Objective of the project is the study of measures of causal influence associated to data-driven modelling, effective Langevin equations, fluctuation-dissipation relations, entropy production and information fluxes.
Modelling the non-equilibrium behaviour of complex systems in terms of information flows is a recent, innovative trend of theoretical physics, which has a great potential of unifying methods from the study of mesoscopic systems with the theory of information processing. The theoretical work we propose here could also critically contribute to the comprehension of several methods in contemporary bayesian data analysis and artificial intelligence, that are nowadays massively used, often with the assumption that (in the Big Data era) there is no need for models.
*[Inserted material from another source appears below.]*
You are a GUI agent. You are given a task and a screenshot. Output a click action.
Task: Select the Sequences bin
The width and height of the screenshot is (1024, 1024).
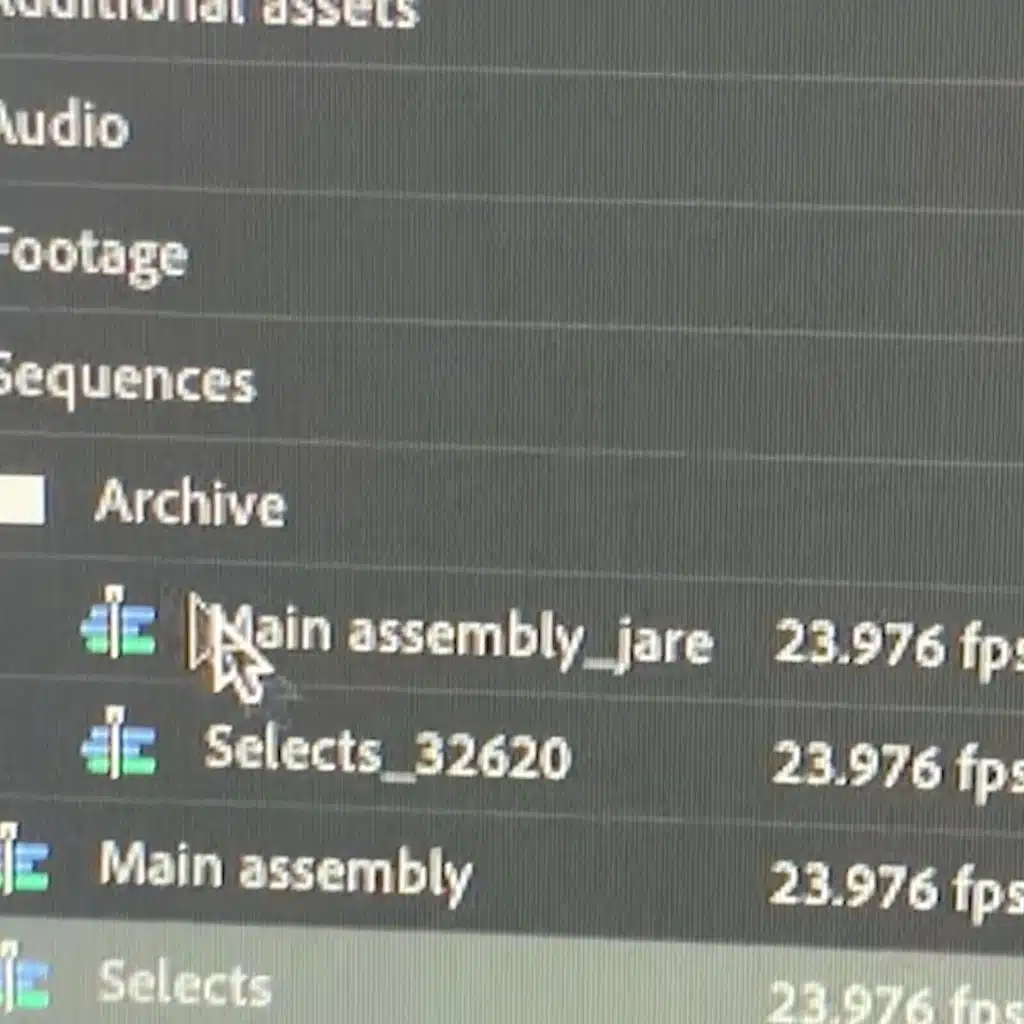pos(127,381)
The proponents of this project have deep, methodological and critical interests both in non equilibrium statistical mechanics and complex and biological systems. Moreover, they had and have, customarily, friendly intellectual and professional exchanges of ideas and concepts.
AC has a long experience on the study of disordered and non equilibrium systems, such as glasses, spin glasses and system with a small number of degrees of freedom. At the present the main topics of research in this field are the extension of Fluctuation Theorems to aging systems and an information theory approach to Gene Regulatory Networks.
AG teaches computational biophysics and data analysis (genetics and molecular biology) and is actually active in the computational biology of genomic information (codon bias), bioinformatics and stochastic thermodynamics.
AV teaches non equilibrium statistical mechanics and mathematical methods for physics and had a long and militant career in equilibrium and non-equilibrium statistical physics, dynamical systems, stochastic processes and transport phenomena in complex systems, always with a deep attention to the foundational and methodological aspects.
There are then good premises that this project would emerge in a successful one.